3.1. AJAX API The AJAX API provides the interface used by the GUI to access and manage the contents. This module lists all the exposed methods that can be invoked by the client application through Ajax requests. Each method provides access different contents by triggering the corresponding algorithm in the Logic layer. 3.2. Logic layer The Logic layer implements the operations required to build the contents requested by the client and perform the required task. The method invoked first checks for the inputs to be consistent and then retrieves the necessary data through the Data API. With the collected data, the algorithm invoked builds the content requested by the client and serializes it through the Serialization module to send the response in a suitable JSON format. 3.3. Data API The Data API provides to the logic layer a suitable interface to the database, wrapping any low level operation (i.e. database query). This module is based on two main components: the Entity schema and the Data API itself. The Entity schema abstracts the tables present in the Database at middleware level, providing a direct way to retrieve information from this data source. The Data API implements the query used to retrieve the requested contents from the database. 3.4. Serialization layer The Serialization layer ensures the data retrieved by the Logic layer is built according to the standard used in the GUI. The Logic layer invokes this module once the content requested by client is built to serialize it into JSON format. This operation is performed relying on another schema that abstracts the content entity to the client application level; in particular the data serialized are formatted in a suitable way for being consumed by the client application. 4. GUI design The GUI design was carried out first by exposing paper sketches, as in Fig. 4, to the end-users and based on their feedback a software mock-up was implemented. Figure 4. The sketch of a client application view. The need to provide customized features for each main entity in the Configuration domain led us to choose the Model-View-View Model [2] (MVVM) design pattern for the GUI web application.

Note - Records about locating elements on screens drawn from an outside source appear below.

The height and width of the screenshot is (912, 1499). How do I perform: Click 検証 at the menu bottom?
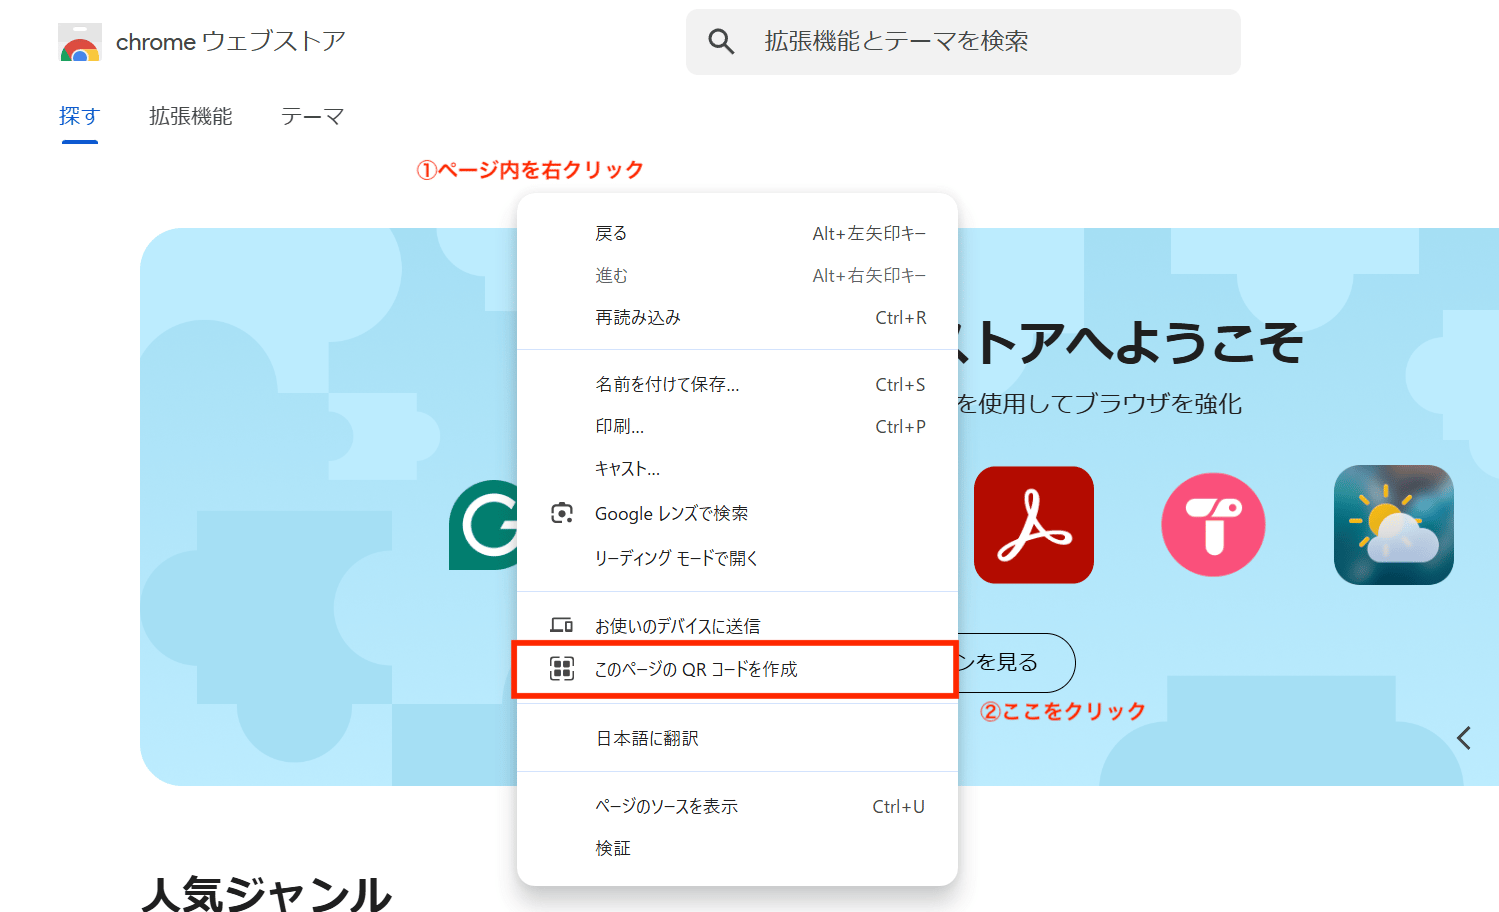click(x=612, y=847)
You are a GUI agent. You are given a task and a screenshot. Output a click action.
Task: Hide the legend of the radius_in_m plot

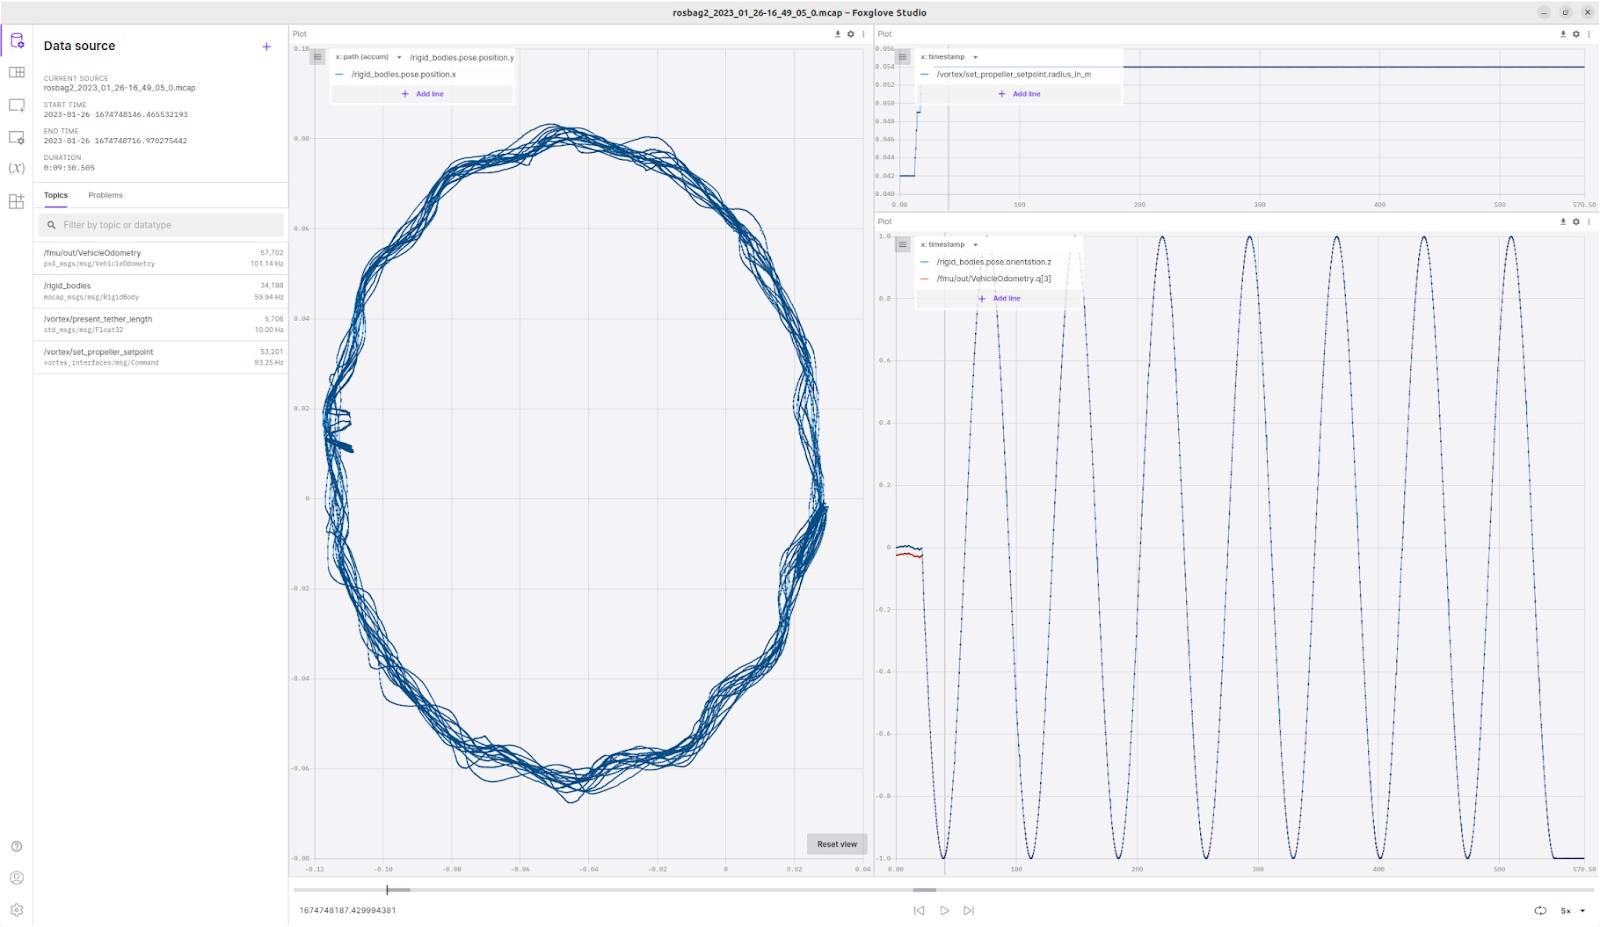pos(903,57)
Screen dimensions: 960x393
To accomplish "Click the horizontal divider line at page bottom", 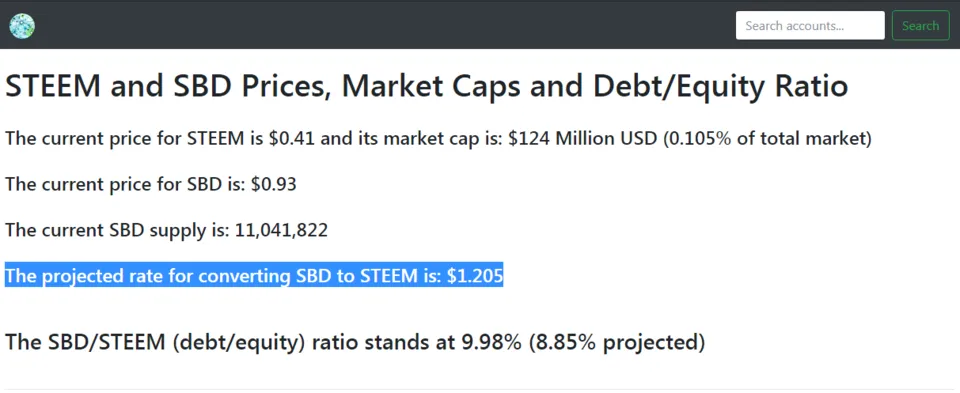I will coord(480,389).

View Controller View Model Figure 5. The Model-View-View Model schema. In this pattern, as shown if fig. 5, each view is provided with its own controller and the instances of the domain model concerning that view. At the end of the development process, a usability test will be carried out in order to measure the impact that the new GUI has on the development of configurations for the CMS HLT. 5. Future developments The solution exposed is meant to provide high decoupling and high flexibility among the layers. These features can be exploited in case of database schema changes as well as in case of GUI updates. In both cases just minor changes to the Data API and to the Serialization layer respectively would be required, avoiding extensive modification to the rest of the application. The addition or the substitution of a data source can be easily handled by designing a suitable Data API leaving the other components unchanged. Additional features to be introduced are the parser module to obtain the python version of a desired configuration, this is the format used to run the CMSSW instances. The editing capabilities, already foreseen in the previous design phase are also to be implemented.

References [1] CMS Collaboration, CMS Physics Technical Design Report Vol I: Detector Performance and Software, CERN/LHCC 2006-001. [2] Li, Liu. "Analysis and Application of MVVM Pattern." Microcomputer Applications 12 (2012): 019.